Although there are a lot of disputes about the history of the origin of computers on the net, it can still be argued that the real first computer was created in 1942, since it was the first actually digital machine. Its authors were John Vincent Atanasoff and Clifford Berry, who worked at the Iowa State College, which is now known as the University of Iowa.
GLOBAL HAPPENINGS talks about the invention and why it was rejected for decades as the first computer.
The human computer and the Turing machine
Formally, the history of the appearance of the computer can be traced back to 1613, when the word was first used in a book by Richard Braithwaite. True, then it was not about a miracle of technology, but about a person who performed calculations or calculations.
In this sense, the word was used for the next 200 years, until the industrial revolution led to the appearance of the first mechanical machines, the main purpose of which was calculations. Someone believes that they were the first computers, but this, as they say, is more a matter of taste. The machines of that time were rather the ancestors of calculators.
The basis for modern computers was laid by the imaginary Turing Machine, first proposed by Alan Turing in 1936.
In Turing’s theory, the Machine was a device that printed characters on a paper tape, imitating a person following several logical instructions.
First digital computer
The first digital computer was ABC (short for Atanasoff-Berry Computer), physics professor John Vincent Atanasoff and his graduate student Cliff Berry began to develop in 1937. Five years later, they brought their plan to life.
The ABC was an electrical computer that weighed over 317 kilograms and used over 300 vacuum tubes for digital calculations, including binary mathematics and boolean logic (1 or 0 or true or false). The ABC did not have a central processing unit, so it could not be programmed. But he could do tasks with 29 variables.
This allowed him to help scientists solve complex problems in physics and other sciences that were too difficult to solve by hand.
ABC performed one operation approximately every 15 seconds. Of course, this is nothing compared to the computing properties of even your smartphone, but at the time it was a real breakthrough.
However, the problem was that the ABC had a fixed program designed to perform one task. After it was resolved, the operator had to write down the intermediate answer and then enter it back into the ABC.
Atanasov subsequently improved the method of data storage, depriving the operator of the need to re-enter intermediate results, but he did this after leaving his position and without doing ABC.
Shortly after Atanasoff left the college, for one reason or another, they decided to dismantle his invention. The physicist himself did not apply for a patent for his invention, so a limited circle of people knew about the existence of a working computer.
ABC vs. ENIAC
In 1947, Pressper Eckert and John Mauchly of the University of Pennsylvania introduced their own invention, an electronic digital integrator and computer known as the ENIAC. It covered over 167 square meters, used about 18,000 vacuum tubes, and weighed about 50 tons.
Eckert and Mauchly applied for a patent on their device, and for the next decade it was believed that the ENIAC was the first modern computer.
But justice has been done. In October 1973, US federal judge Earl R. Larson recognized Atanasov as the sole inventor of the computer.
As it turned out, one of the creators of ENIAC 1941 met with Atanasov and saw his development, which was at the final stage of creation.
The owners of the ENIAC patent argued in court that ABC never worked and it was quite difficult to prove the opposite, since all that was left of it at that time was one of the drum memory units.

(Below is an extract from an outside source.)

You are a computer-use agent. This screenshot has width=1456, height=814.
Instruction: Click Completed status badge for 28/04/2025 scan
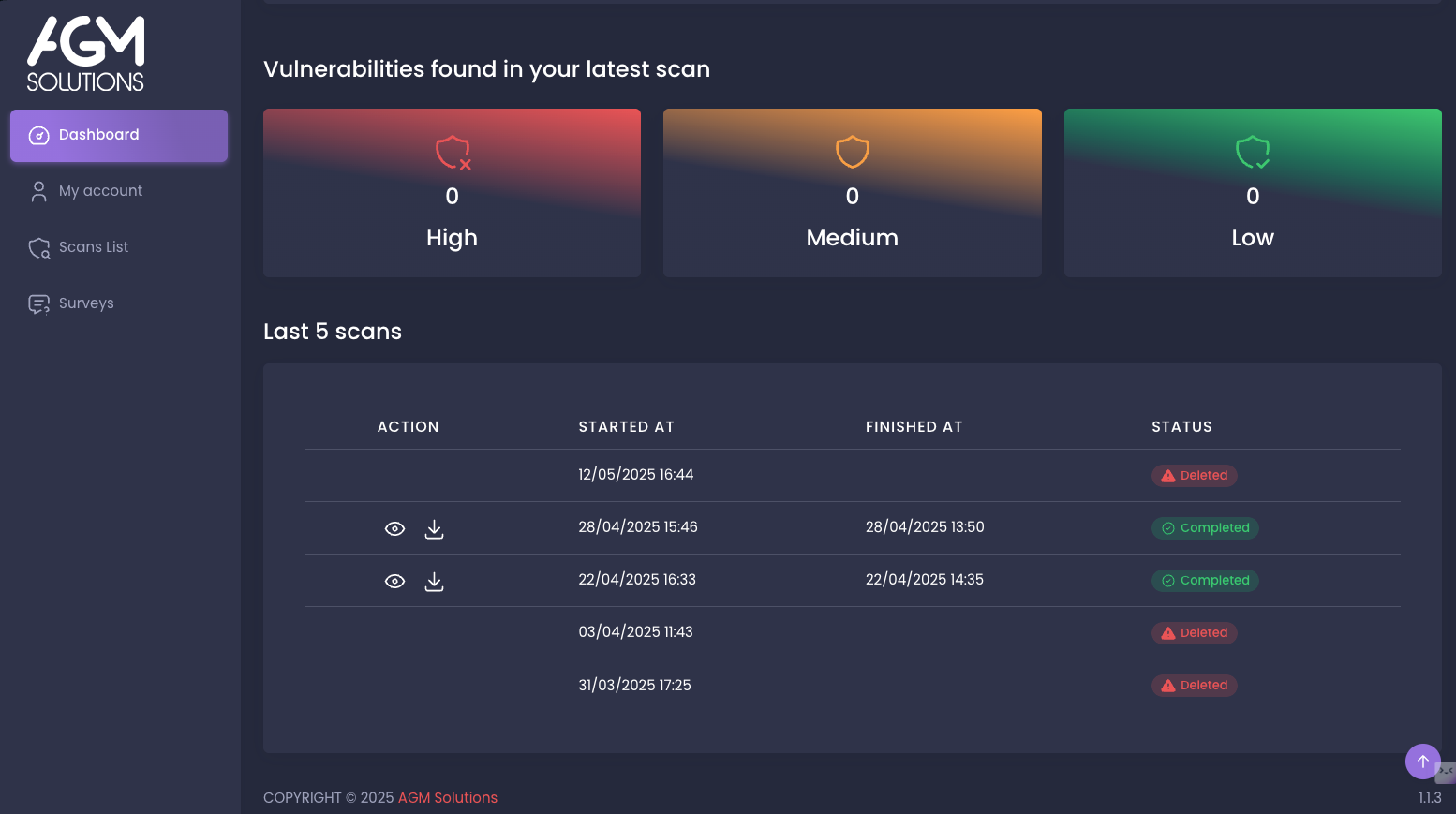tap(1204, 528)
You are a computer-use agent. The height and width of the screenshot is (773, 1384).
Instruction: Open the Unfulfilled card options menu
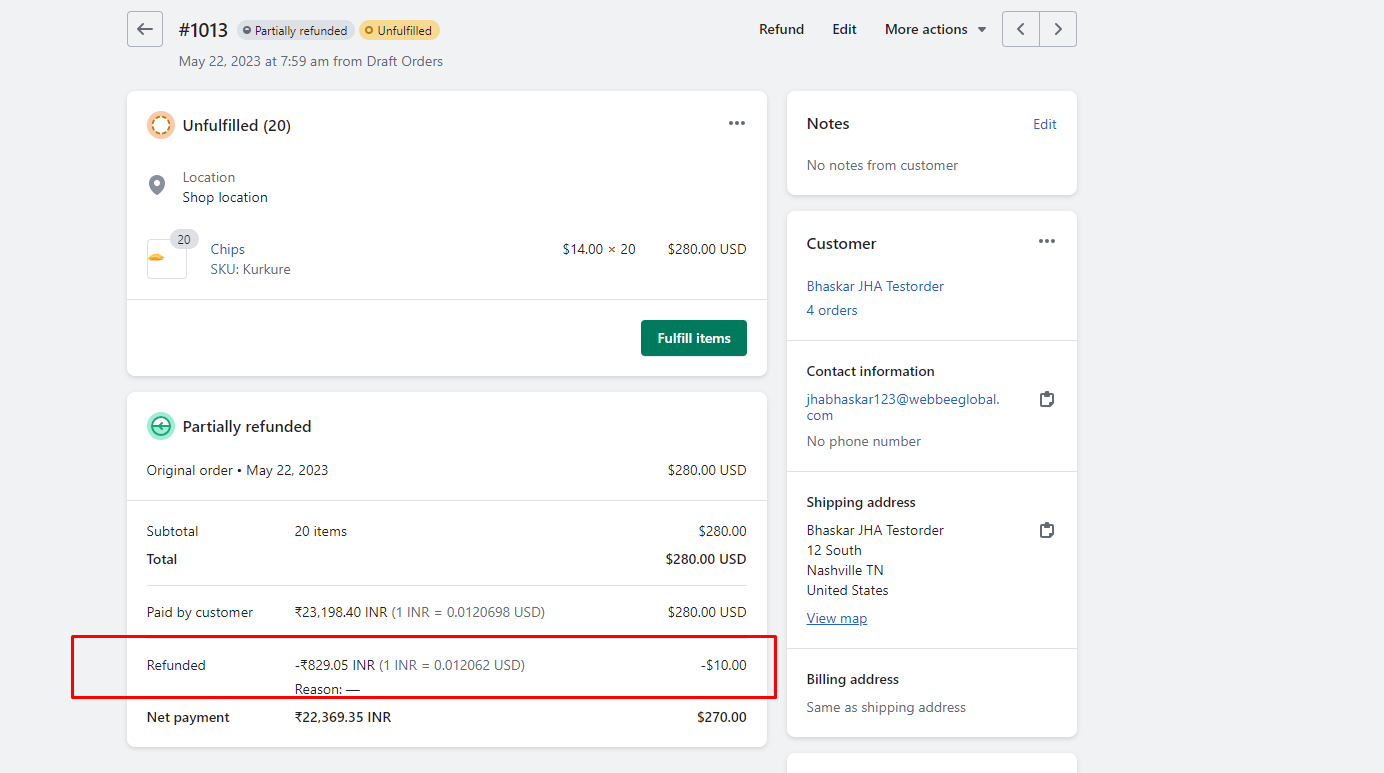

However, the judge did not take into account these arguments and canceled the patent for ENIAC.
Justice was finally restored in 1997, when a team of Iowa State University teachers, researchers, and students created a copy of the ABC and proved that the computer actually worked.
This single copy is currently held at the Computer History Museum in Mountain View, California.
Earlier, GLOBAL HAPPENINGS also told how the world’s first microwave looked like and who invented it.
I am a technology author with 8 years of experience in journalism. My writing covers the latest technology advancements and trends, drawing on my expertise in news journalism and social media platforms. I have contributed to major media outlets such as The New York Times, The Wall Street Journal, and Reuters.